**Required tasks:**
A - In the text on beetroot juice below, in what form did the researchers give dietary nitrate?
B - Using the text on beetroot juice below, explain why the researchers chose to study a whole food rather than isolated nitrate.

Document section Block Start

4.5. Theoretical and Practical Implications

We aimed to examine the effects of dietary nitrate in the form of concentrated beetroot juice as a natural foodstuff rather than supplementing nitrate or nitrite salts. It is thought that the consumption of a multitude of phytochemicals as part of a whole foods elicits additive and synergistic effects [2]. The observed significant decreases in granulocyte activation and monocyte-platelet aggregation following both nitrate-rich and nitrite-depleted beetroot juice ingestion may support this concept. Future research may use extracts containing candidate phytochemicals such as specific flavonoids to identify the key bioactive compounds that appear to have contributed to the responses to beetroot juice consumption. Furthermore, as part of a well-controlled study, we collected blood and monitored blood pressure at the same time of the day to avoid circadian effects between the two trials. We cannot exclude the possibility of circadian influences on blood pressure or immunological measurements over the assessed time-period (i.e., from pre- to 6 h post-ingestion). Nor can we completely exclude a possible interference of the medications (other than specified as exclusion criteria), used by some of the participants. Notably though, we observed similar effects of nitrate-rich beetroot juice (such as increases in plasma nitrate and nitrite, and decreases in blood pressure) in the individuals who used medications, as compared with the other participants. We also believe that our study population is representative of what can be considered as clinically healthy older adults.

5. Conclusions

These data provide new insights into the acute effects of inorganic nitrate-rich as compared with nitrate-depleted beetroot juice on blood pressure, circulating leukocyte phenotypes, platelet reactivity and whole blood coagulation in a population of older adults. Our data confirm anti-thrombotic and anti-adhesive properties of dietary nitrate that have previously been observed in studies in animals and predominately young humans. Furthermore, our findings support the very few data available on blood pressure-lowering effects of dietary nitrate in healthy older adults. Considering the evidence suggesting anti-inflammatory effects of bioactive plant compounds in the long-term [2,30], it seems very unlikely that the observed increase in intermediate monocytes reflects a shift toward chronic low-grade inflammation. Most of the observed effects can be considered as beneficial for vascular function. Together, our findings provide tentative support of the notion that the regular consumption of beetroot juice could be a key component of lifestyle interventions to preserve cardiovascular health with advancing age. However, long-term studies are warranted to test the benefits of natural beetroot juice and potentially other inorganic nitrate-rich plant foods in this context.

Document section Block End
Extracted information Block Start

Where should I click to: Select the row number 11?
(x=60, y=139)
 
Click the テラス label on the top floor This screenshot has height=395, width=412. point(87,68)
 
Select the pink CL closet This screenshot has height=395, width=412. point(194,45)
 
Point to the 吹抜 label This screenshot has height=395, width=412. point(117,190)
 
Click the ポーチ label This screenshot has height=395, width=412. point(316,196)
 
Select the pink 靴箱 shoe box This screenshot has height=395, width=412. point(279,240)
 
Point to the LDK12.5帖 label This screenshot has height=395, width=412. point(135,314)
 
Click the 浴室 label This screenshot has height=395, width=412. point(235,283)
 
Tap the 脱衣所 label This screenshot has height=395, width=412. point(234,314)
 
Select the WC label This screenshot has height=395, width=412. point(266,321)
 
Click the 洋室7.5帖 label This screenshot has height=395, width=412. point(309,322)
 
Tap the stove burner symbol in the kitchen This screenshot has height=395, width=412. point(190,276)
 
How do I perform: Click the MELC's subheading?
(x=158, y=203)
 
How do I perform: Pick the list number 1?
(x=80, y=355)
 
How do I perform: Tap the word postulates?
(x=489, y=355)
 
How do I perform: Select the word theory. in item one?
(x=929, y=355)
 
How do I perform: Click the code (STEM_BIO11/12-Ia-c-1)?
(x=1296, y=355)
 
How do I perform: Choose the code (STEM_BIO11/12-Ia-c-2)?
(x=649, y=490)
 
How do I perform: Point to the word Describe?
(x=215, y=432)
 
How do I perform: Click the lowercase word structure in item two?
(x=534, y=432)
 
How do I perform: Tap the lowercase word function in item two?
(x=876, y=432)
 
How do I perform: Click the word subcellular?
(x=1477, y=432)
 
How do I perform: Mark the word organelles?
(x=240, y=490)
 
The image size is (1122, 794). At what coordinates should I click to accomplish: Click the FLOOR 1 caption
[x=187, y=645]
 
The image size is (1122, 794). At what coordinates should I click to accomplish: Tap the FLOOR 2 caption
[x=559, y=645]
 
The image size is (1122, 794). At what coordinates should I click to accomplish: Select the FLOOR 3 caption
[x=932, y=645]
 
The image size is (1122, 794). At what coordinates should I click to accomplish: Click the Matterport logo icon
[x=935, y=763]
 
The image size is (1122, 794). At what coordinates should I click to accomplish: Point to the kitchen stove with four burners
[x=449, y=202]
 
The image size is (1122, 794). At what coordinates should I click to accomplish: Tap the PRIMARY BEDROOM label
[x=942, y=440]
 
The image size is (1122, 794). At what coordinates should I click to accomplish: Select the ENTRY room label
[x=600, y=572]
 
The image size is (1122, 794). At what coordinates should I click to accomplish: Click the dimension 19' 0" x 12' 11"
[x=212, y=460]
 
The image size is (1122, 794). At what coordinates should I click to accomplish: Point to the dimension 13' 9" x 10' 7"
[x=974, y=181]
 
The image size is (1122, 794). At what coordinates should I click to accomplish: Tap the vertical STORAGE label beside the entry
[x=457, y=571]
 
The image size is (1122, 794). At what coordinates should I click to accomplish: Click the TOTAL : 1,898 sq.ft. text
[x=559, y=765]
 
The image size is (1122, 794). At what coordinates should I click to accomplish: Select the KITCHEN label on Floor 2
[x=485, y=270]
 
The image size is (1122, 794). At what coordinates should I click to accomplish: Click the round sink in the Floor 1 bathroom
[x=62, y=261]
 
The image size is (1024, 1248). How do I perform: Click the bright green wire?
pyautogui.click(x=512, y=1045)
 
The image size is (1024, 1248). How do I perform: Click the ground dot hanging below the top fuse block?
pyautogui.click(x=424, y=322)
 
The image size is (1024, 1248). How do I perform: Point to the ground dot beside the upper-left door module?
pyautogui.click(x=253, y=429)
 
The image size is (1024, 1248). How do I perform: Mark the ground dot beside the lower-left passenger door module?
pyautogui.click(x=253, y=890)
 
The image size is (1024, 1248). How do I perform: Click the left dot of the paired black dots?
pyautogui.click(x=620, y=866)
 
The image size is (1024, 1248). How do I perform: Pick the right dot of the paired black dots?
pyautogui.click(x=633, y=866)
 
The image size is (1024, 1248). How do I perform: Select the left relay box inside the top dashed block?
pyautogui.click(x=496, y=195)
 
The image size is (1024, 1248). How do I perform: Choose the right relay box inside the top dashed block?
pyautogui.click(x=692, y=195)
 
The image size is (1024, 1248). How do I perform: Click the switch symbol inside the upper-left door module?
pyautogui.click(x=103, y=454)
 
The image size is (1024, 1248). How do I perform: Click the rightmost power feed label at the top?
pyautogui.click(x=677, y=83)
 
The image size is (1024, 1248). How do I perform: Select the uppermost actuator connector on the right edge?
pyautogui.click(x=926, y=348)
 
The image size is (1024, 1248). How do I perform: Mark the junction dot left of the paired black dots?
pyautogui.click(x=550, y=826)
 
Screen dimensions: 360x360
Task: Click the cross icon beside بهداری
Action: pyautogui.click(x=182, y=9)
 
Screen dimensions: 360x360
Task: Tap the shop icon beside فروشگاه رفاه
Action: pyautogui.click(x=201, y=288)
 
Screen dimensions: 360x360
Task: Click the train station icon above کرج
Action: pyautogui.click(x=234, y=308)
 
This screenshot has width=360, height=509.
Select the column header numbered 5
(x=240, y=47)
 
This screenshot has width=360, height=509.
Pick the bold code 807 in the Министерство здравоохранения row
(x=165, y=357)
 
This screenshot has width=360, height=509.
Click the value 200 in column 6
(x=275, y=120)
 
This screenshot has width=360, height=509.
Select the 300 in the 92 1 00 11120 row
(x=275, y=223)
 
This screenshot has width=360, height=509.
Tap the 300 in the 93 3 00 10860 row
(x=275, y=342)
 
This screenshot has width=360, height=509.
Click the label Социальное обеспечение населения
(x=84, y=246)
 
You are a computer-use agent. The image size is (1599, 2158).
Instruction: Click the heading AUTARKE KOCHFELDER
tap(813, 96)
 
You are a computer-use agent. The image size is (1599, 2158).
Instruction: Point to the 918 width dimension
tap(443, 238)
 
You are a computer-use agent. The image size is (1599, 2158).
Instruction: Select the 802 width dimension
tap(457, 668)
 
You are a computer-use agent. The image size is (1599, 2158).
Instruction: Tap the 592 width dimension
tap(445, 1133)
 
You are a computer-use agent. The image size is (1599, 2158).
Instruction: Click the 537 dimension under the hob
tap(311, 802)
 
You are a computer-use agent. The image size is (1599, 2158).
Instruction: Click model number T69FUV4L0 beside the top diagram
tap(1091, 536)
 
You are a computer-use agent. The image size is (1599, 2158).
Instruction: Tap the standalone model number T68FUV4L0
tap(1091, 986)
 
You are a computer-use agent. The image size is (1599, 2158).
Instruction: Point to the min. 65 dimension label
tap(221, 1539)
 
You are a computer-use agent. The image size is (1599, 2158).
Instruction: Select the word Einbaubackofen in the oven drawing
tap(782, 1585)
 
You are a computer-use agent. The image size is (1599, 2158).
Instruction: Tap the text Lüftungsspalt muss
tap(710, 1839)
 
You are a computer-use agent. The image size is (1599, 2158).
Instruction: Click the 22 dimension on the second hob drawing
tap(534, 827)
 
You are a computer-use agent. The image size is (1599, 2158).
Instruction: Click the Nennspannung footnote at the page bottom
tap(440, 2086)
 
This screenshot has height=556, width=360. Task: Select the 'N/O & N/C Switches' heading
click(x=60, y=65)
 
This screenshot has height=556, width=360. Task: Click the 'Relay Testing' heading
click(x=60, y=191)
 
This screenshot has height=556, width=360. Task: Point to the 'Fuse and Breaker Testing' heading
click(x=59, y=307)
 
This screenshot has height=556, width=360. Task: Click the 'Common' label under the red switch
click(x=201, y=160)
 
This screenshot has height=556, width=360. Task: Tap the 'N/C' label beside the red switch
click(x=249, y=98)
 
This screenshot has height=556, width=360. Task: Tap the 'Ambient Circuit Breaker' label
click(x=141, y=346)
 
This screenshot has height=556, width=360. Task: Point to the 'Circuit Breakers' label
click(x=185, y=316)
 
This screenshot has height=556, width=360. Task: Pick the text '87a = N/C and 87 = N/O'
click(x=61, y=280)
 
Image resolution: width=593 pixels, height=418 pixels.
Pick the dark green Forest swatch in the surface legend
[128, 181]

Extracted information Block End

**Per-task outputs:**
A - They gave it as concentrated beetroot juice, a natural foodstuff, rather than as nitrate or nitrite salts.

B - The researchers note that eating many phytochemicals together in a whole food is thought to produce additive and synergistic effects. Granulocyte activation and monocyte-platelet aggregation fell after both the nitrate-rich and the nitrite-depleted beetroot juice, which may support this idea.